§ **Task item**: Records follow. Pull out every line that contains "Collapse".
★ ★ ★ ★ ★
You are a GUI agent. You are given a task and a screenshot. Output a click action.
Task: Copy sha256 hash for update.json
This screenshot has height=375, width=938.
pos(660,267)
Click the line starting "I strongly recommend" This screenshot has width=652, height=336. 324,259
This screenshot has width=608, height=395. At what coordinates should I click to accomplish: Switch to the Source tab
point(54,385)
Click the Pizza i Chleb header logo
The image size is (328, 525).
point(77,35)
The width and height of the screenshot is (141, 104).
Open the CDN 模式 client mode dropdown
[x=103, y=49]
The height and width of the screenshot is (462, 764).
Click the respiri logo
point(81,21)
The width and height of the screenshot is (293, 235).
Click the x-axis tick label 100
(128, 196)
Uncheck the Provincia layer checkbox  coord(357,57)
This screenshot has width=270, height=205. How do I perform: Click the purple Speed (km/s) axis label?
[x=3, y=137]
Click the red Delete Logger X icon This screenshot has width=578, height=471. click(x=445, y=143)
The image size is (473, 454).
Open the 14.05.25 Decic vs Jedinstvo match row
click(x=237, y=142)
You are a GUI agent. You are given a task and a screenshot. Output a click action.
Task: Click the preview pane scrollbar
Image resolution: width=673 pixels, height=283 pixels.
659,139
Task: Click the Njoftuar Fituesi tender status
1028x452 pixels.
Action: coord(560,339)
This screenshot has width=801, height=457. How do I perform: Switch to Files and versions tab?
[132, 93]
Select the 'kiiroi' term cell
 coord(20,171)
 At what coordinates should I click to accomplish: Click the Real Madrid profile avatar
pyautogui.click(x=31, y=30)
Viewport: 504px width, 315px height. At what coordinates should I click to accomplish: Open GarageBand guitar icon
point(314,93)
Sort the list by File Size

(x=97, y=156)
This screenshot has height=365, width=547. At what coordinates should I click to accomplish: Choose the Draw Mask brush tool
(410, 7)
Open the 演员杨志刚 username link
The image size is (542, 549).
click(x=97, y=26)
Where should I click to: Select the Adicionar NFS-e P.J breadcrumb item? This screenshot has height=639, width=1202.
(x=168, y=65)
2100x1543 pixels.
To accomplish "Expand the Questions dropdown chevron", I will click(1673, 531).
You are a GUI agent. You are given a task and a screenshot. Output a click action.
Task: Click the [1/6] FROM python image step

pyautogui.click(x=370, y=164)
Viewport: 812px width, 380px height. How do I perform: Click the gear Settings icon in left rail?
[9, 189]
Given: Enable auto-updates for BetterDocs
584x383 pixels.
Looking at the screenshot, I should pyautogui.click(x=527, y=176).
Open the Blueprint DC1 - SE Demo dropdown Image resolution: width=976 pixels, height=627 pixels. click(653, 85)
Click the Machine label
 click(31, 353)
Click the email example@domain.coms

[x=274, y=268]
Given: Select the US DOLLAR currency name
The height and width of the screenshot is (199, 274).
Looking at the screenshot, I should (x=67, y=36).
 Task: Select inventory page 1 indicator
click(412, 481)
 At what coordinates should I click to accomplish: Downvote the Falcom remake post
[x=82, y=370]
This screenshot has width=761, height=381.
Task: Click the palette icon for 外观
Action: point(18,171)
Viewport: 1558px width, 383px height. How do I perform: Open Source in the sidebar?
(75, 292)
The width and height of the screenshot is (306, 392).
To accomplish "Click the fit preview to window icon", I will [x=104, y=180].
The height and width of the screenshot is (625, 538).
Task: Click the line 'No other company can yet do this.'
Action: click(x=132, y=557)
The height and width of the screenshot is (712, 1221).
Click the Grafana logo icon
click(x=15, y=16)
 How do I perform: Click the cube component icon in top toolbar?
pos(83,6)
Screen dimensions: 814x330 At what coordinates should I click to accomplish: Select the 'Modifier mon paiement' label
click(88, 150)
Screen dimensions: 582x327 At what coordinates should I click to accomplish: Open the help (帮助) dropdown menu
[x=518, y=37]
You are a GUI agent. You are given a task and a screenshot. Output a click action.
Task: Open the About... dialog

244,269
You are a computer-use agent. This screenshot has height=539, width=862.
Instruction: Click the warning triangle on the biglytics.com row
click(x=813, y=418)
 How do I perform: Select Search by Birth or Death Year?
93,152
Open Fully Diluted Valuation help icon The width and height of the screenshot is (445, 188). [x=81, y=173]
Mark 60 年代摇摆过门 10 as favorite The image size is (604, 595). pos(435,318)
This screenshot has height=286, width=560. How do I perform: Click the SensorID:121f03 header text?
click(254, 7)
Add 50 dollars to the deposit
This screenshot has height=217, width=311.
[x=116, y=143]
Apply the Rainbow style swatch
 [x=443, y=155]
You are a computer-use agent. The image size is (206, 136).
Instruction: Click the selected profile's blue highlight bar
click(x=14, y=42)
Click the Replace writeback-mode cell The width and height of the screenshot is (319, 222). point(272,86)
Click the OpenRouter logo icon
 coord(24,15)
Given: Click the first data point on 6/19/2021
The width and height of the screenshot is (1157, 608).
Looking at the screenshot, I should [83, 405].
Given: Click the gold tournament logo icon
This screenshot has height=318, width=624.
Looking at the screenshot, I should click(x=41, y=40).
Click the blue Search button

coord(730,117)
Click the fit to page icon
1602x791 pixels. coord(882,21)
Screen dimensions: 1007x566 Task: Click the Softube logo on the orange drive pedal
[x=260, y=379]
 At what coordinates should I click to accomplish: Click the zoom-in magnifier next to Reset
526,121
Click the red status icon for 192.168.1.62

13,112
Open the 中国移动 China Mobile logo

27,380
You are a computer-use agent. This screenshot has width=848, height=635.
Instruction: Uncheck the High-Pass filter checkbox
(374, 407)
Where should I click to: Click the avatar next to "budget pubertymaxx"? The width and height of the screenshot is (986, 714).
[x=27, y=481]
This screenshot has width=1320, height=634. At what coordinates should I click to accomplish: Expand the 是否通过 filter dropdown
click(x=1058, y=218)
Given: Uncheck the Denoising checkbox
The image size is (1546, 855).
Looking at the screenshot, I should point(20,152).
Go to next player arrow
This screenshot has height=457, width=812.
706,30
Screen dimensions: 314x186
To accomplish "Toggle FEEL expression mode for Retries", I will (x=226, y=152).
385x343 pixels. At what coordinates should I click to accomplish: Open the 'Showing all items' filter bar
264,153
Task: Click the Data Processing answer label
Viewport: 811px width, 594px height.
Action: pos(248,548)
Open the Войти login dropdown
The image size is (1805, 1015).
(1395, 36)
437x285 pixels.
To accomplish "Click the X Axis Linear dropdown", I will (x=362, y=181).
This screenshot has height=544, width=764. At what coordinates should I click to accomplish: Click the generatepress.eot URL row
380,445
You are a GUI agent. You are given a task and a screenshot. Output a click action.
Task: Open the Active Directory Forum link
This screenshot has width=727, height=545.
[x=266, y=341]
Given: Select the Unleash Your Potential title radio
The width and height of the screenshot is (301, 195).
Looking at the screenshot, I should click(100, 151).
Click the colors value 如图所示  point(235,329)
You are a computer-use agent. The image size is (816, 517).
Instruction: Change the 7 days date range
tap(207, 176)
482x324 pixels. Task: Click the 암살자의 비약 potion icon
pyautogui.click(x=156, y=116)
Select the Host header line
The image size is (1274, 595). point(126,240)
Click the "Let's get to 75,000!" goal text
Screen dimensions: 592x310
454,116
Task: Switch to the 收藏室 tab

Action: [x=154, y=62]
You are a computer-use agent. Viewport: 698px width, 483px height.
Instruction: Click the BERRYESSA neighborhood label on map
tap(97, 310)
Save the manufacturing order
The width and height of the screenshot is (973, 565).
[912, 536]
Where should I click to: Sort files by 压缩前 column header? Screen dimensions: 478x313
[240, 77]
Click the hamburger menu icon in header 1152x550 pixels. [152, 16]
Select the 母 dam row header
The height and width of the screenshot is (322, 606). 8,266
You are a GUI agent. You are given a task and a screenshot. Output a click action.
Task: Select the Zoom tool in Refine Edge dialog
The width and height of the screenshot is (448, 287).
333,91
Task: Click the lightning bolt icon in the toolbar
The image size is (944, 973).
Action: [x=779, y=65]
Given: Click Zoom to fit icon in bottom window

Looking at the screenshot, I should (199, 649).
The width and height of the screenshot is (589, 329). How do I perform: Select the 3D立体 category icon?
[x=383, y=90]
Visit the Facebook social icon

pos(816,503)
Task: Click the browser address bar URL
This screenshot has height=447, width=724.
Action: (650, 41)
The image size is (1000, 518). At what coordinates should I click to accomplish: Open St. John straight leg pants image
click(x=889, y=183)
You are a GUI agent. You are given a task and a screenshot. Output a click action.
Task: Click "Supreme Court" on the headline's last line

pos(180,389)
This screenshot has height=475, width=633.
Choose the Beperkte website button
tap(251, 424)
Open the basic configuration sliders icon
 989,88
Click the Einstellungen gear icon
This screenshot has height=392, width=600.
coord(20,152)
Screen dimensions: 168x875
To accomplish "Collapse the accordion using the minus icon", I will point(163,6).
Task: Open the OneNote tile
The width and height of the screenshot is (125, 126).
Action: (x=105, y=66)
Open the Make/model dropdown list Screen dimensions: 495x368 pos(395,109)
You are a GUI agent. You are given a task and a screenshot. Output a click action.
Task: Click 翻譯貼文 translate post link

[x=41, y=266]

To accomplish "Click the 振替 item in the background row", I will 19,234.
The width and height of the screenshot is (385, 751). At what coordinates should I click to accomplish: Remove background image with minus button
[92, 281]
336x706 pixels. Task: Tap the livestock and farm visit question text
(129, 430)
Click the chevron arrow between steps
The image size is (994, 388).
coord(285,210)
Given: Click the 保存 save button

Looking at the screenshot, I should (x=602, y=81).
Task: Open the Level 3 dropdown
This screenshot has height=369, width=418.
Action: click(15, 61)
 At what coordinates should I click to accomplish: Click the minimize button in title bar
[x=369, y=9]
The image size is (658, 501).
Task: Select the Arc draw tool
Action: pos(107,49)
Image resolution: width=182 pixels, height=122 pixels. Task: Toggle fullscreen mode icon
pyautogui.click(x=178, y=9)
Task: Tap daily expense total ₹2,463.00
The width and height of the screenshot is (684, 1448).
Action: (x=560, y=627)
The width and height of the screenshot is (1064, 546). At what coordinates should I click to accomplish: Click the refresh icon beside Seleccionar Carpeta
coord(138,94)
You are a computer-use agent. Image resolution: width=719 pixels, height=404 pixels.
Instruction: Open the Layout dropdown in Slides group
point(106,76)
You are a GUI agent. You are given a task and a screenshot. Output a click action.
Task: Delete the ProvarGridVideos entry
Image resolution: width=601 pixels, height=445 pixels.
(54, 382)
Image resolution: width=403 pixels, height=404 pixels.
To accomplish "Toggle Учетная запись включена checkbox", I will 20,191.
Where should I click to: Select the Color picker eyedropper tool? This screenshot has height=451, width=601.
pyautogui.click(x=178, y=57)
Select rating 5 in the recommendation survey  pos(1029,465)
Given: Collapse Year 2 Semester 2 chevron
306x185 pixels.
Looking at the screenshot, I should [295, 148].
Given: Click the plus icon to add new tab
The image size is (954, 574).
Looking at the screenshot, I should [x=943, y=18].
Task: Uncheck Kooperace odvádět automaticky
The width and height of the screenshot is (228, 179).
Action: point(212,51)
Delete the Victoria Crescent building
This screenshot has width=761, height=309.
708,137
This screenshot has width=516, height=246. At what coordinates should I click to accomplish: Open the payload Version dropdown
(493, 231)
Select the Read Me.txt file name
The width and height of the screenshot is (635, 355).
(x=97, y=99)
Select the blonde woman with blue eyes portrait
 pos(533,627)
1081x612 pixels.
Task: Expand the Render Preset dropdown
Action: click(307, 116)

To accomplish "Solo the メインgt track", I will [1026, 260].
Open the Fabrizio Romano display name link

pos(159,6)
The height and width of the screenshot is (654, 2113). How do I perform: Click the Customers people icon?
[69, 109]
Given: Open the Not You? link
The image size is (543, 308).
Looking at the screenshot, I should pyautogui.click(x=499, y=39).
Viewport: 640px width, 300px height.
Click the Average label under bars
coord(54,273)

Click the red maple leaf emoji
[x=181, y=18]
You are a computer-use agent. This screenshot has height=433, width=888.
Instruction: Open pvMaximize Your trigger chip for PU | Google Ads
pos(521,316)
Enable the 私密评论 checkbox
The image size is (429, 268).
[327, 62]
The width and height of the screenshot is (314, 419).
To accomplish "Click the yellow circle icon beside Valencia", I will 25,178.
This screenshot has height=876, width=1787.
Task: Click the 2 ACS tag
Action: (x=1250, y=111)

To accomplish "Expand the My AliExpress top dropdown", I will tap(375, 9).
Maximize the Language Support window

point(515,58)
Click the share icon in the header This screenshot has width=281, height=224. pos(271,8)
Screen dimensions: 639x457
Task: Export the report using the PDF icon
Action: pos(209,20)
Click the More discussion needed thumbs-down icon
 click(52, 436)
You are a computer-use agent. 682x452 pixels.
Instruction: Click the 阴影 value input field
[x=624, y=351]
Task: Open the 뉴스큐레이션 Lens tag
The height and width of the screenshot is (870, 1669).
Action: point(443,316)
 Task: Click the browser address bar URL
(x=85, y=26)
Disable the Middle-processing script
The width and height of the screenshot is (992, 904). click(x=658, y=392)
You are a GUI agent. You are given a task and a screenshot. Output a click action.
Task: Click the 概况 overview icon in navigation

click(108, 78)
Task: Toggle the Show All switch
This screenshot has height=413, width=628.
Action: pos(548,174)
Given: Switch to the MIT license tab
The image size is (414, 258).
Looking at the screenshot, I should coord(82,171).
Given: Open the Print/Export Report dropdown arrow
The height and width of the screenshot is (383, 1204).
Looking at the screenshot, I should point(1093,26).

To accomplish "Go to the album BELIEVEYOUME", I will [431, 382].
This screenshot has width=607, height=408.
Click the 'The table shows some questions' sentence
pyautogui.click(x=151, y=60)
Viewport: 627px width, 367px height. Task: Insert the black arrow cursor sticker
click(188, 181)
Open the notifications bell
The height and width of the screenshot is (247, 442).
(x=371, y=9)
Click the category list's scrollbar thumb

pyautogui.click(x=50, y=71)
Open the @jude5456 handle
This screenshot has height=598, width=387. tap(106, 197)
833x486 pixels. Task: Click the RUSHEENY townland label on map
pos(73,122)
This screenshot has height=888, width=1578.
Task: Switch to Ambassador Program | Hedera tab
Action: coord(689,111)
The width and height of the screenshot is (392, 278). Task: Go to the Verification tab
★ ★ ★ ★ ★
§ **Result**:
To accomplish "Collapse the accordion using the minus icon", I will point(163,6).
Given: Collapse Year 2 Semester 2 chevron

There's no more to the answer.